My Solution for Design Twitter with Score: 9/10

by serenade_xenon816

System requirements


Functional:

List functional requirements for the system (Ask the chat bot for hints if stuck.)...


Tweet Management

  1. Post a tweet - max 280 chars
  2. Tweet can have optional media - GIFs, images, short videos (1MB)
  3. Reply to a tweet
  4. Retweet a tweet
  5. Like/Unlike a tweet
  6. Delete a tweet


Follow System

  1. User can follow/unfollow others

Search

  1. Search by keywords - tweets, users, hashtags
  2. Suggestions for people to follow



Out of Scope

  1. User registration
  2. Direct messaging to other users
  3. Analytics - message count, leaderboard
  4. Moderation - message filtering, abuse filtering, blocking users
  5. Security - user authentication/authorisation
  6. Language support - translation and mult-language support
  7. API support - Read/write tweets


System Requirements

  1. A tweet and comment is of size 280 chars
  2. Support URLs but altogether has to be within 280 chars
  3. Multi-meida in a tweet to be in 2KB


Non-Functional:

List non-functional requirements for the system...

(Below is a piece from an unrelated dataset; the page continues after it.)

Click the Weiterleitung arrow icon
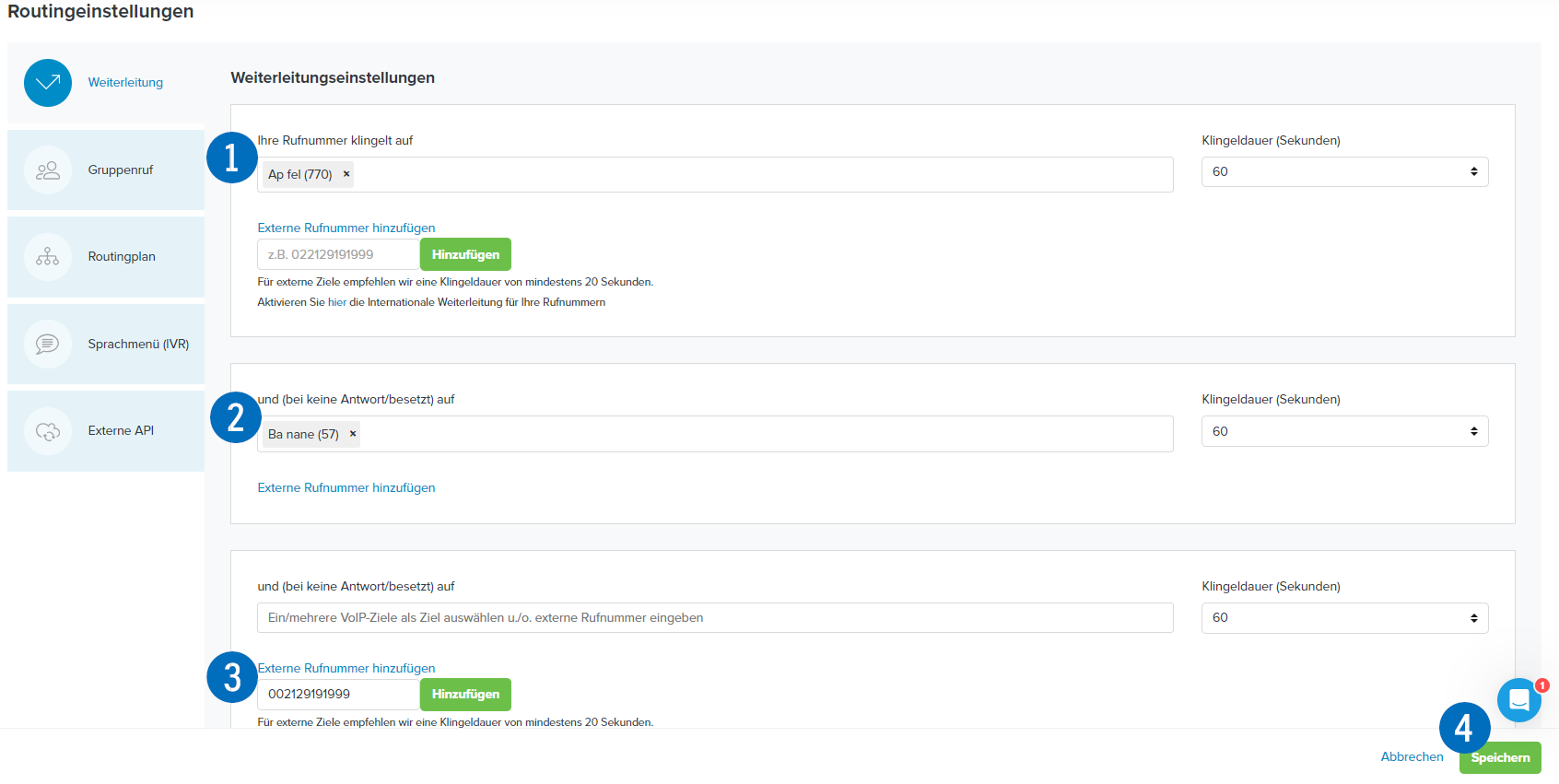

  1. Scale : supports hundreds of millions of users
  2. Performance: low latency timeline ( < 200ms), tweets are visible to others within secs
  3. Availability - Highly available (99,9%)
  4. Durability - once tweeted, the tweets are not lost
  5. Consistency - strong consistency for likes, eventual consistency for timeline or new tweets appearing in home page
  6. Observability - monitoring system and components - health and wellness



Capacity estimation

Estimate the scale of the system you are going to design...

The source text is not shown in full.